## [ТЕКСТ ДЛЯ ЧТЕНИЯ]

Онгаро. Как вы в таком случае объясните феномен “лолитизма”? Как объясните всех этих девушек, которые ведут себя, двигаются, одеваются, говорят, как Лолита?
Набоков. Не знаю. Может, это результат манипуляций, которым популярные журналы подвергли мою бедную Ло. Получилось что-то, не имеющее ни малейшего отношения к книге и к персонажу. “Лолита” — это история грустной девочки в еще более грустном мире. “Лолитизм” — это совсем другое. Нет, я не думаю, что “Лолитой” я повлиял на чье-то поведение. Часто бывает, что читатель находит в книге намеки, которых автор не собирался делать. Это контрабандный товар, протащенный без ведома автора. Единственное влияние, о котором определенно можно говорить, состоит в следующем: в Америке имя “Лолита” исчезло из метрик. Раньше это было чрезвычайно распространенное имя, теперь никакие родители не хотят давать его своей дочери. Это имя перешло к собакам.

## [ИЗВЛЕЧЁННЫЕ СТРОКИ]
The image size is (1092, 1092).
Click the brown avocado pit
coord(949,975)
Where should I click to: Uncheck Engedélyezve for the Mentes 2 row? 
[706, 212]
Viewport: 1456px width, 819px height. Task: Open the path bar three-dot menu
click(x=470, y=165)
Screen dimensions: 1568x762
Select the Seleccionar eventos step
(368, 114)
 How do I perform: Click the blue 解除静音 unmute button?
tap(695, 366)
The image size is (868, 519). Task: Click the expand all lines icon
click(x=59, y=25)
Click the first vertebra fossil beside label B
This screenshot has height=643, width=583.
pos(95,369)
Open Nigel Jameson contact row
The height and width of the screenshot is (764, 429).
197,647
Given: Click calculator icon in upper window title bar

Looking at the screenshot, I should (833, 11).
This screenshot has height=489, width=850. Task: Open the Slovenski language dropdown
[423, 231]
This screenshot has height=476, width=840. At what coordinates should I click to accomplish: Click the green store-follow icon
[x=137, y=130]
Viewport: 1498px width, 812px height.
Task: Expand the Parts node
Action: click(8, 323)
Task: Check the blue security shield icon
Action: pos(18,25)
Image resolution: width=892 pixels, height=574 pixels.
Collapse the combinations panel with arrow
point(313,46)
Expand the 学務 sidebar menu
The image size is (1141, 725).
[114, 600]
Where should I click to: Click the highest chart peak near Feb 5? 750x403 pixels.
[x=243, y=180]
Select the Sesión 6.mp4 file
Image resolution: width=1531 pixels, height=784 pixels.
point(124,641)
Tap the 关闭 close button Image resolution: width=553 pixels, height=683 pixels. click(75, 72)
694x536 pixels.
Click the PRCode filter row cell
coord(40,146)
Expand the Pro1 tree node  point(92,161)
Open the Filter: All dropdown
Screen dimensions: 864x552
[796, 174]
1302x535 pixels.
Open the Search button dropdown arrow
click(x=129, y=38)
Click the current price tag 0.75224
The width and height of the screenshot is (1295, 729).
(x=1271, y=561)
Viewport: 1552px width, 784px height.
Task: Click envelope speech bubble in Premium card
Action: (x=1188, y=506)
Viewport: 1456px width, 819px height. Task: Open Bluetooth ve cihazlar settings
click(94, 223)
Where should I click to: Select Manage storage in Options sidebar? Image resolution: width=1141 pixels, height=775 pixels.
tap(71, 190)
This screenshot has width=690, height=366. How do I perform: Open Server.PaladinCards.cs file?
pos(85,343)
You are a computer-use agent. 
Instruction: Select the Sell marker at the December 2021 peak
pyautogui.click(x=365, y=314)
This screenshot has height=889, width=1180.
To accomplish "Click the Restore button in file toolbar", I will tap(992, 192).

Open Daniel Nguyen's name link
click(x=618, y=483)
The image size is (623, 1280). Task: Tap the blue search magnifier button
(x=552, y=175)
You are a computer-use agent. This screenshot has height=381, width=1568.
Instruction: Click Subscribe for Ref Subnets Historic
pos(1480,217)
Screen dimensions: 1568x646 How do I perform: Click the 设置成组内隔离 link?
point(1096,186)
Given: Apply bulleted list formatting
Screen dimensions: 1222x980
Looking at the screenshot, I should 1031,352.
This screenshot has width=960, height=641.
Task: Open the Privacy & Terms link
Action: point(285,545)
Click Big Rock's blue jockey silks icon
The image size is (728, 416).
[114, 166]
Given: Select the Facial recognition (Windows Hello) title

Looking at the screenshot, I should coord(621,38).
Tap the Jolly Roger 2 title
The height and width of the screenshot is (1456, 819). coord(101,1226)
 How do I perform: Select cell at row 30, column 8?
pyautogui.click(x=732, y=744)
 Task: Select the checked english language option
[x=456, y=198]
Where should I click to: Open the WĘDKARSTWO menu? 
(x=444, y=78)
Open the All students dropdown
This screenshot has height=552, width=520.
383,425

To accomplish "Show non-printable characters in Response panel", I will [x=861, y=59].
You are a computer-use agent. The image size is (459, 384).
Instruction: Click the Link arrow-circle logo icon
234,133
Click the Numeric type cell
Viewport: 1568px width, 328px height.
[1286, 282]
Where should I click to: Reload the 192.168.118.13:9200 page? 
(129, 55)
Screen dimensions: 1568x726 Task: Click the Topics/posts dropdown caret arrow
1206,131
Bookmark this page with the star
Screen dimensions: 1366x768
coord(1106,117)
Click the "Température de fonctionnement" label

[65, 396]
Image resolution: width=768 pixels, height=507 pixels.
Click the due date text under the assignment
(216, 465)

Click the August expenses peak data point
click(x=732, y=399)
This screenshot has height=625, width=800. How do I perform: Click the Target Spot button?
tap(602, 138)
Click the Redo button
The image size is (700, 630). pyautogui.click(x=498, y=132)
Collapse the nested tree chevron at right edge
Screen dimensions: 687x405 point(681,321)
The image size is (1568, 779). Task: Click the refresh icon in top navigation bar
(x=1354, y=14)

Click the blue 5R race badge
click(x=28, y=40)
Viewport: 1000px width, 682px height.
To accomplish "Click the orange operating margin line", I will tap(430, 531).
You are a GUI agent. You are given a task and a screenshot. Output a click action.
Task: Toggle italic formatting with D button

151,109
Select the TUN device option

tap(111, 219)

## [ЗАДАНИЯ]
A - Соответствуют ли тексту для чтения утверждения ниже? На каждое ответьте «да» или «нет» и дословно приведите слова текста, которые это решают.
(i) Набоков считает, что «Лолитой» он повлиял на поведение девушек.
(ii) По словам Набокова, раньше в Америке имя «Лолита» было очень распространенным.
(iii) Набоков считает «лолитизм» тем же самым, что и его книга.
B - Пожалуйста, перепишите без изменений фрагмент текста для чтения, начиная со слов «Набоков. Не знаю.» и заканчивая словами «перешло к собакам.».

## [ОТВЕТЫ]
A -
(i) Нет: «Нет, я не думаю, что “Лолитой” я повлиял на чье-то поведение.»
(ii) Да: «Раньше это было чрезвычайно распространенное имя»
(iii) Нет: «“Лолитизм” — это совсем другое.»

B -
Набоков. Не знаю. Может, это результат манипуляций, которым популярные журналы подвергли мою бедную Ло. Получилось что-то, не имеющее ни малейшего отношения к книге и к персонажу. “Лолита” — это история грустной девочки в еще более грустном мире. “Лолитизм” — это совсем другое. Нет, я не думаю, что “Лолитой” я повлиял на чье-то поведение. Часто бывает, что читатель находит в книге намеки, которых автор не собирался делать. Это контрабандный товар, протащенный без ведома автора. Единственное влияние, о котором определенно можно говорить, состоит в следующем: в Америке имя “Лолита” исчезло из метрик. Раньше это было чрезвычайно распространенное имя, теперь никакие родители не хотят давать его своей дочери. Это имя перешло к собакам.